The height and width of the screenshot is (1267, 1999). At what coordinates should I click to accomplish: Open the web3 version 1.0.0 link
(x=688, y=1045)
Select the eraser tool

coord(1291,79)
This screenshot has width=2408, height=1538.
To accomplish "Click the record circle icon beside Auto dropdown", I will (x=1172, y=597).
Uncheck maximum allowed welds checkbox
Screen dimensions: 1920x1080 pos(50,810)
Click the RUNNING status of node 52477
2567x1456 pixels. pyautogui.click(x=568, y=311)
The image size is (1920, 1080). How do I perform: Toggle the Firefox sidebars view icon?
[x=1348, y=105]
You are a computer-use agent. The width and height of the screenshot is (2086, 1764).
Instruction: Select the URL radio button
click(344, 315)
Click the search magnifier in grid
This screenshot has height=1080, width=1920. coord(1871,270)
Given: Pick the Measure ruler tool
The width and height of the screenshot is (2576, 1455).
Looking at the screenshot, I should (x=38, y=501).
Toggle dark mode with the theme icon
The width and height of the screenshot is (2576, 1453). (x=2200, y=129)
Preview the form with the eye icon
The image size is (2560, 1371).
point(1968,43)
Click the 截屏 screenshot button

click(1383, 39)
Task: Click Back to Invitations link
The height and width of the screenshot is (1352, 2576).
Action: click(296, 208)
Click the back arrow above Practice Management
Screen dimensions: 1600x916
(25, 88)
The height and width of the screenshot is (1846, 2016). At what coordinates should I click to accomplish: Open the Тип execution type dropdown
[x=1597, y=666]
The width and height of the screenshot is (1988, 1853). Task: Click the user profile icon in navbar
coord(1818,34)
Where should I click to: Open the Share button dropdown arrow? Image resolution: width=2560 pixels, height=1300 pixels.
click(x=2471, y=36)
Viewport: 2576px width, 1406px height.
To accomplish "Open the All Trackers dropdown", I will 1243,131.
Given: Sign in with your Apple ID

####

▶ What is being asked
Using the data above, restate every record word for word.

▶ Result of the exercise
The height and width of the screenshot is (1267, 1999). At what coordinates should I click to accomplish: Open the web3 version 1.0.0 link
(x=688, y=1045)
Select the eraser tool

coord(1291,79)
This screenshot has width=2408, height=1538.
To accomplish "Click the record circle icon beside Auto dropdown", I will (x=1172, y=597).
Uncheck maximum allowed welds checkbox
Screen dimensions: 1920x1080 pos(50,810)
Click the RUNNING status of node 52477
2567x1456 pixels. pyautogui.click(x=568, y=311)
The image size is (1920, 1080). How do I perform: Toggle the Firefox sidebars view icon?
[x=1348, y=105]
You are a computer-use agent. The width and height of the screenshot is (2086, 1764).
Instruction: Select the URL radio button
click(344, 315)
Click the search magnifier in grid
This screenshot has height=1080, width=1920. coord(1871,270)
Given: Pick the Measure ruler tool
The width and height of the screenshot is (2576, 1455).
Looking at the screenshot, I should (x=38, y=501).
Toggle dark mode with the theme icon
The width and height of the screenshot is (2576, 1453). (x=2200, y=129)
Preview the form with the eye icon
The image size is (2560, 1371).
point(1968,43)
Click the 截屏 screenshot button

click(1383, 39)
Task: Click Back to Invitations link
The height and width of the screenshot is (1352, 2576).
Action: click(296, 208)
Click the back arrow above Practice Management
Screen dimensions: 1600x916
(25, 88)
The height and width of the screenshot is (1846, 2016). At what coordinates should I click to accomplish: Open the Тип execution type dropdown
[x=1597, y=666]
The width and height of the screenshot is (1988, 1853). Task: Click the user profile icon in navbar
coord(1818,34)
Where should I click to: Open the Share button dropdown arrow? Image resolution: width=2560 pixels, height=1300 pixels.
click(x=2471, y=36)
Viewport: 2576px width, 1406px height.
To accomplish "Open the All Trackers dropdown", I will 1243,131.
Given: Sign in with your Apple ID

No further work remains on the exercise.